Compute the measurement of the oscilloscope

Thread Starter

SilverKing

Joined Feb 2, 2014
72
Hi everyone.

I've a problem I need help to solve it. The problem states:
"An instrument (oscilloscope) is prepared to measure a sinusoidal periodic wave, compute the measurement error if the same instrument is used to measure the wave indicated in figure 1


(The wave is much more like a sawtooth wave, sorry for bad drawing)

Actually, I don't how to start, should I assume that sinusoidal wave is 4V peak (from 6V to 10V above, and 6V to 2V below) and substracting the values?

 

Hypatia's Protege

Joined Mar 1, 2015
3,228
What characteristic of the signal are you measuring? Distortion (and, hence, 'error') will be a function of the instrument's input bandwidth and sweep linearity -- neither of which are stipulated in the 'problem'...:confused:

Best regards
HP
 

WBahn

Joined Mar 31, 2012
30,088
What does it mean to "prepare an oscilloscope to measure a sinusoidal wave"?

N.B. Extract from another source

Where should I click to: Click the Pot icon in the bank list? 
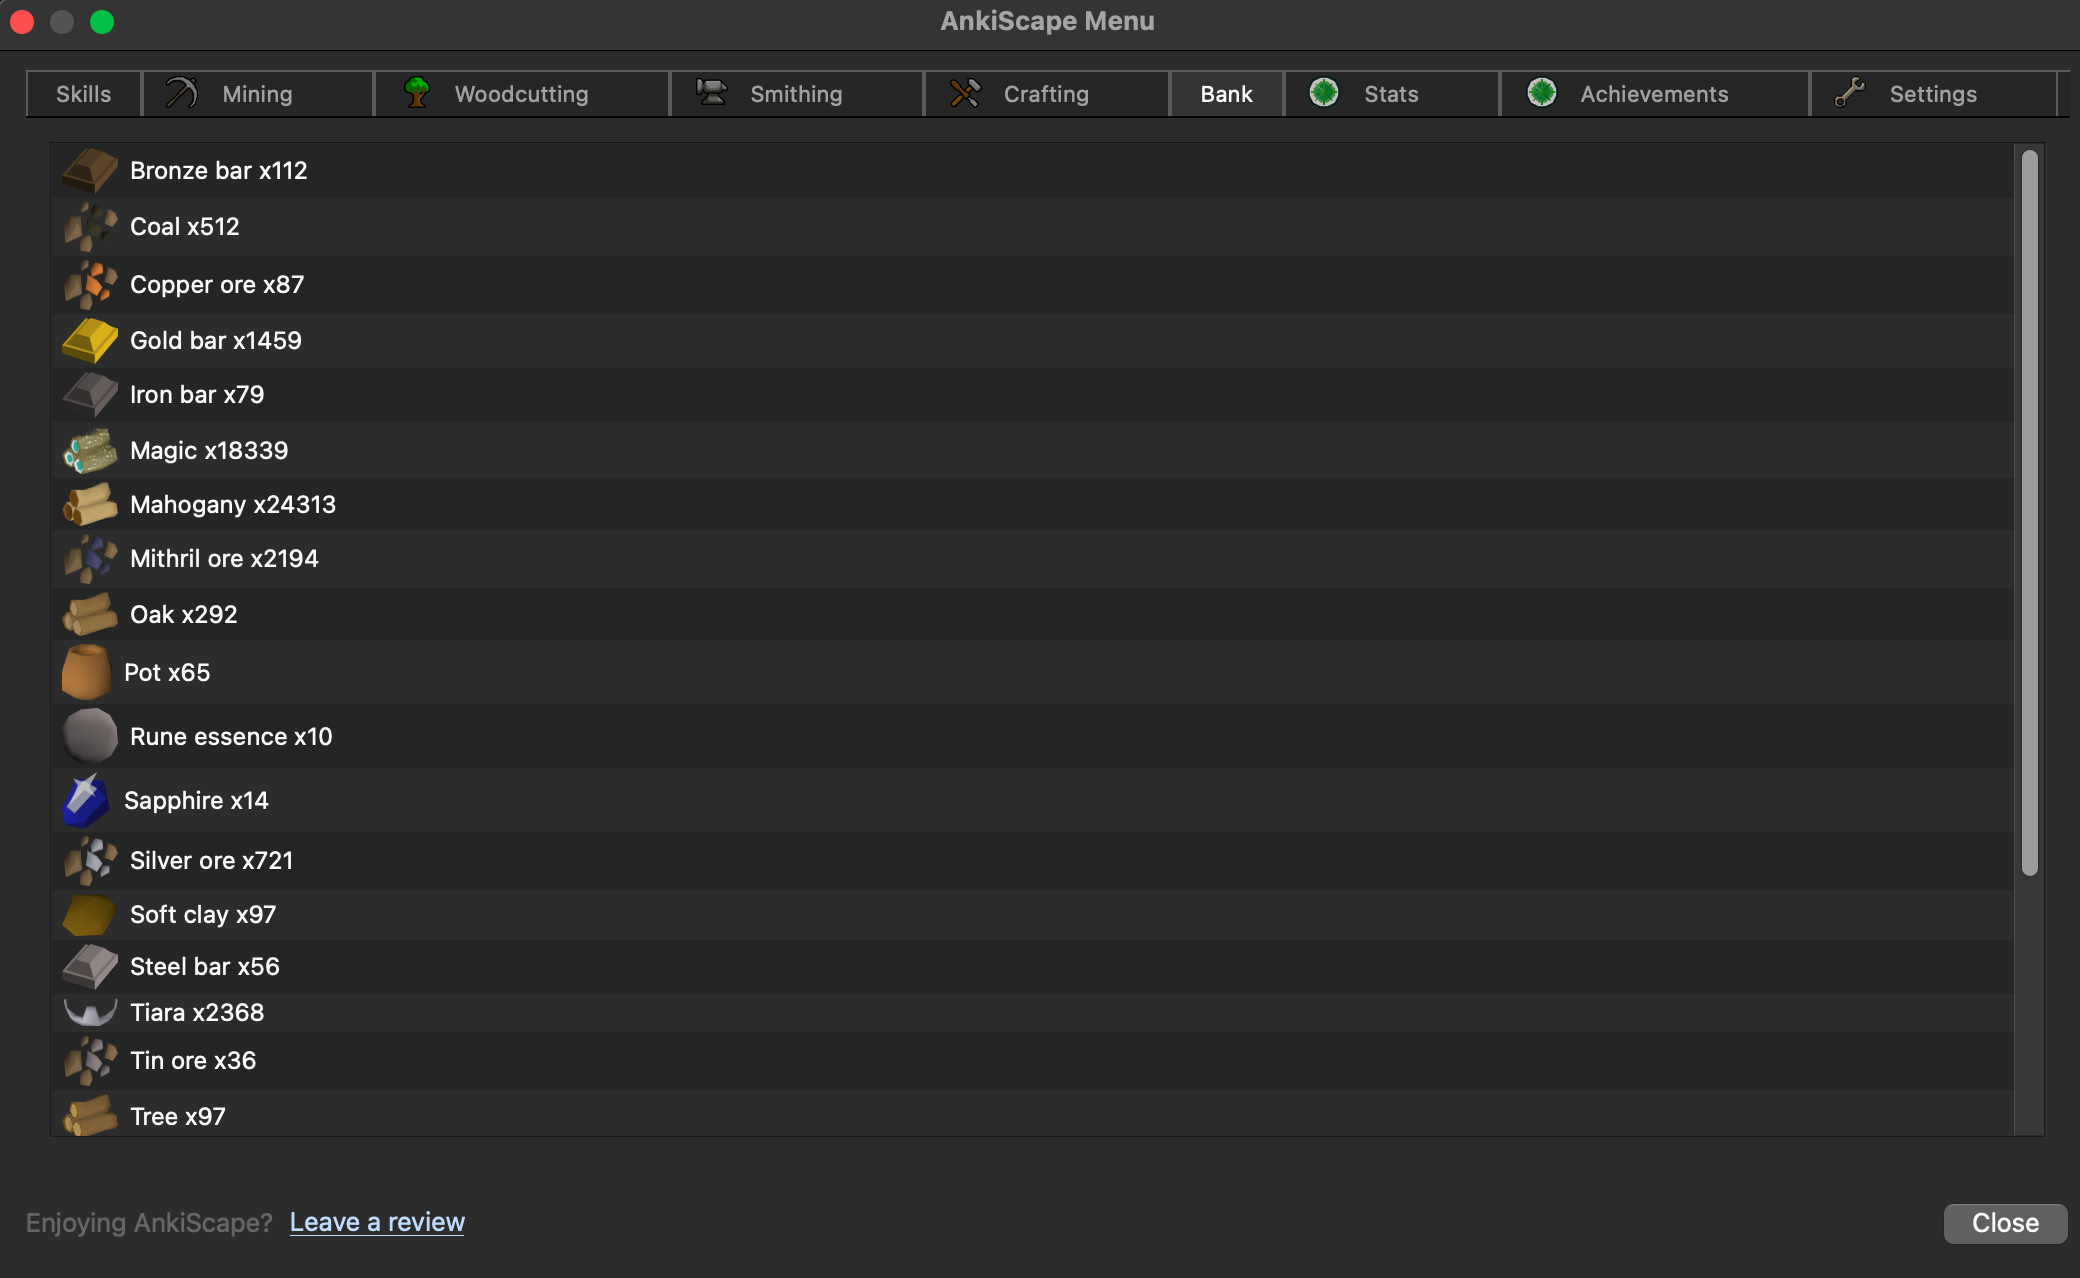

What does it mean to "measure" a waveform?
 

Thread Starter

SilverKing

Joined Feb 2, 2014
72
It turns out that the solution lies in the 'k' factor - which Vrms over Vavg -, and every oscilloscope is designed with k equal to 1.11 (sinusoidal wave 0.707/0.632), so to solve this problem, I've to determine both the Vrms and the Vavg of the triangular wave and compute the error with respect to the default k (1.11).
 

WBahn

Joined Mar 31, 2012
30,088
It turns out that the solution lies in the 'k' factor - which Vrms over Vavg -, and every oscilloscope is designed with k equal to 1.11 (sinusoidal wave 0.707/0.632), so to solve this problem, I've to determine both the Vrms and the Vavg of the triangular wave and compute the error with respect to the default k (1.11).
This makes even less sense than the rest of the problem description you've provided. For a sinusoidal waveform Vavg is identically zero, making your 'k' value infinite.